Aim of the exercise =
Rewrite the rows starting with the line that contains "Given: Select the page" and going on through the end of the rows, changing "Screen dimensions" to "Screen size" and keeping everything else the same.

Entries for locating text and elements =
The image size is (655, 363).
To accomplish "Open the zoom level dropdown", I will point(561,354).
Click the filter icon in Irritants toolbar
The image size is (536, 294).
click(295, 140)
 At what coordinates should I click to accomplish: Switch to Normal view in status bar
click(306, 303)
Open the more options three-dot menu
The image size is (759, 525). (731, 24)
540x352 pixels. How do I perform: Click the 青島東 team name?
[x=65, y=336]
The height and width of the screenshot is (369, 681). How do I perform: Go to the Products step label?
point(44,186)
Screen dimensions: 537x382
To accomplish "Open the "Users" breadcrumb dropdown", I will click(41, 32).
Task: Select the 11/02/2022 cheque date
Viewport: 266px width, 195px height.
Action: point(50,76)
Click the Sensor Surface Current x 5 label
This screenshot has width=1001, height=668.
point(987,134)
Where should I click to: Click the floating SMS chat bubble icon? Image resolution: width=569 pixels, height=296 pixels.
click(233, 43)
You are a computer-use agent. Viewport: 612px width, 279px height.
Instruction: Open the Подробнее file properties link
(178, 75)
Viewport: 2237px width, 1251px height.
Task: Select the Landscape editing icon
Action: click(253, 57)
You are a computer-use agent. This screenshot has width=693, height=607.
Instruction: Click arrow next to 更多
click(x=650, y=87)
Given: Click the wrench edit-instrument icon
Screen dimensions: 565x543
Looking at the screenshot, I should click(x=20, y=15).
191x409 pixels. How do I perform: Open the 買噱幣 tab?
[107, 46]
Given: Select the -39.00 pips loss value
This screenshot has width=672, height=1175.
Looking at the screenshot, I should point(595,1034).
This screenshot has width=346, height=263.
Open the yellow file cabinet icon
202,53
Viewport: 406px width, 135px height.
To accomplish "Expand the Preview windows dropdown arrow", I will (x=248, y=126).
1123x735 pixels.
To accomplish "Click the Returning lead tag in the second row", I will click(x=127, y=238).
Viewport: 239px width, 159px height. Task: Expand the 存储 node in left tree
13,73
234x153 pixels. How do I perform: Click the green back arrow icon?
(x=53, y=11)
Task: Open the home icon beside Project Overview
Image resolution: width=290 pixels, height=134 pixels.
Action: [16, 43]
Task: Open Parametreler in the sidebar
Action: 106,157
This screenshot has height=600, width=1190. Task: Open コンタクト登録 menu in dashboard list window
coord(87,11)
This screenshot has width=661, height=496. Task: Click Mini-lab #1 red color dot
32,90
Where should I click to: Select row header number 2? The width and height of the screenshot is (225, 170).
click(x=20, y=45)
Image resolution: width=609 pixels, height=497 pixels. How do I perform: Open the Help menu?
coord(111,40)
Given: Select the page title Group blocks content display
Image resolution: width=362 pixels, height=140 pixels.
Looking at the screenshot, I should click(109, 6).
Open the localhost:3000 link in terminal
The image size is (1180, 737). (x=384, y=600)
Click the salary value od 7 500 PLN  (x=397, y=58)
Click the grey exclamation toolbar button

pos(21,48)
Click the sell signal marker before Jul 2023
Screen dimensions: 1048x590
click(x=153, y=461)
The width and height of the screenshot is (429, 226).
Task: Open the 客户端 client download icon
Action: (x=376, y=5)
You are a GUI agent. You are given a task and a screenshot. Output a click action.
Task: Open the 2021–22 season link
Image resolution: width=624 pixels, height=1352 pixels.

Task response =
Given: Select the page title Group blocks content display
Image resolution: width=362 pixels, height=140 pixels.
Looking at the screenshot, I should click(109, 6).
Open the localhost:3000 link in terminal
The image size is (1180, 737). (x=384, y=600)
Click the salary value od 7 500 PLN  (x=397, y=58)
Click the grey exclamation toolbar button

pos(21,48)
Click the sell signal marker before Jul 2023
Screen size: 1048x590
click(x=153, y=461)
The width and height of the screenshot is (429, 226).
Task: Open the 客户端 client download icon
Action: (x=376, y=5)
You are a GUI agent. You are given a task and a screenshot. Output a click action.
Task: Open the 2021–22 season link
Image resolution: width=624 pixels, height=1352 pixels.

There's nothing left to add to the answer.